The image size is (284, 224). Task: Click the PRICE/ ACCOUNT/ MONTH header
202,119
==
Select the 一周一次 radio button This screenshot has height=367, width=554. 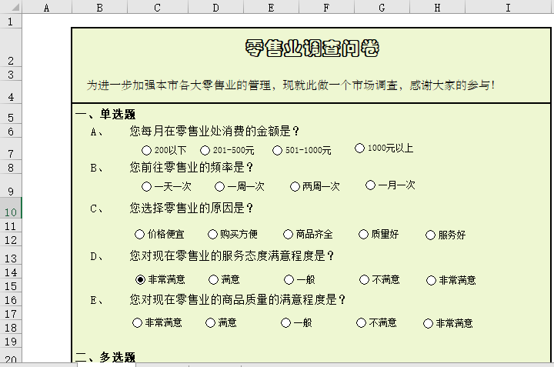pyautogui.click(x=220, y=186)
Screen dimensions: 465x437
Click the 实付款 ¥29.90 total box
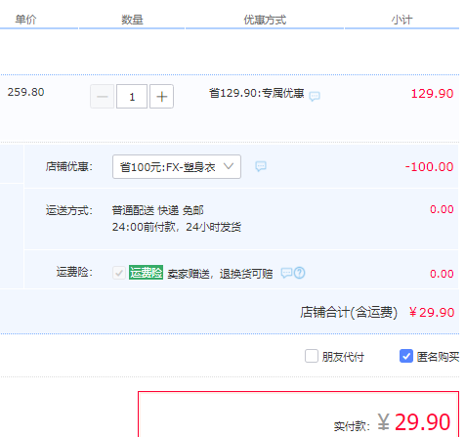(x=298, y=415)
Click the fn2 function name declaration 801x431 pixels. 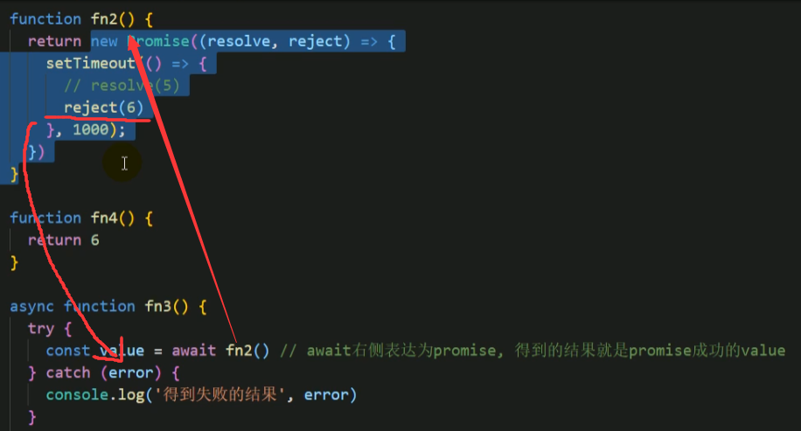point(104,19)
---
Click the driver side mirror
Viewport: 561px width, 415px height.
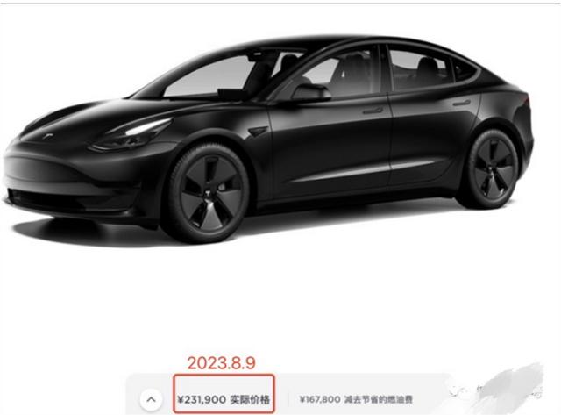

▶ _Task to carry out_: Give only the lines from the one holding "Click the driver side mirror" through the one holding "Viewport: 561px width, 415px height.", each restated exactly as it appears above.

▶ _Task result_:
Click the driver side mirror
Viewport: 561px width, 415px height.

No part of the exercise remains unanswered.